Bien que nous collaborions avec tous les partenaires SoC pour nous assurer que des correctifs existent pour tous les problèmes d'un bulletin ASB, nous recommandons aux fabricants de conclure un contrat de maintenance avec leurs fournisseurs de SoC pour la durée de vie d'un appareil. Les SoC peuvent cesser de prendre en charge un chipset plus tôt que prévu. Il est donc important d'établir des accords avant de sélectionner le chipset de l'appareil.

Enfin, dans les cas où il est impossible d'acquérir directement ou de créer indépendamment un correctif pour un problème documenté dans un bulletin de sécurité Android, un fabricant peut conserver le niveau de mise à jour de sécurité Android précédent et ajouter les nouveaux correctifs disponibles à la compilation. Toutefois, cette pratique finira par entraîner des problèmes de certification de compilation (car Android s'assure que le dernier niveau de correctif de sécurité est disponible sur les appareils certifiés). Google vous recommande de contacter votre SoC à l'avance pour éviter cette pratique.

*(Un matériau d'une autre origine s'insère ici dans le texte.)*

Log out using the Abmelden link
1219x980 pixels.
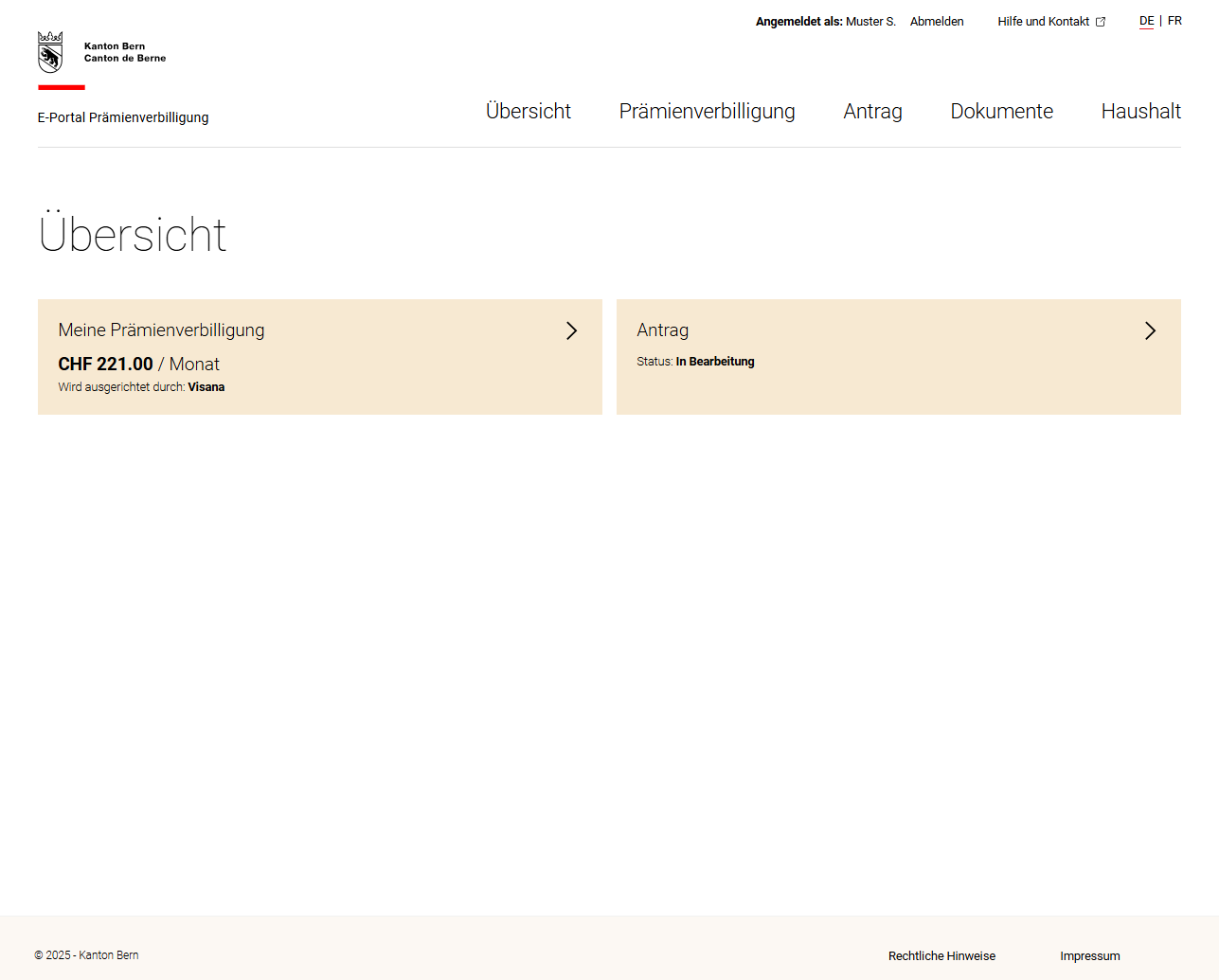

Q : Si le fabricant détermine qu'un élément ASB n'est pas applicable à son produit, l'élément doit-il quand même être appliqué ou corrigé pour répondre aux autres exigences de Google ou pour réussir le CTS ?

R : Nous n'exigeons pas l'application de correctifs pour déclarer un niveau de correctif de sécurité Android (SPL, Android Security Patch Level). Nous demandons toutefois au fabricant d'attester que sa version n'est pas vulnérable au problème.

Par exemple, un composant à corriger n'existe pas dans le système du fabricant ou un composant est supprimé du système du fabricant pour résoudre un problème. Dans ce cas, le système peut être conforme sans que le fabricant ait besoin d'appliquer un correctif.

Cette approche est fondamentalement différente de celle d'un fabricant qui souhaite, par exemple, ne corriger que les correctifs critiques, sans appliquer d'autres correctifs applicables qui entraîneraient l'échec d'un test de sécurité. Dans ce cas, nous partons du principe que le SPL n'a pas été respecté.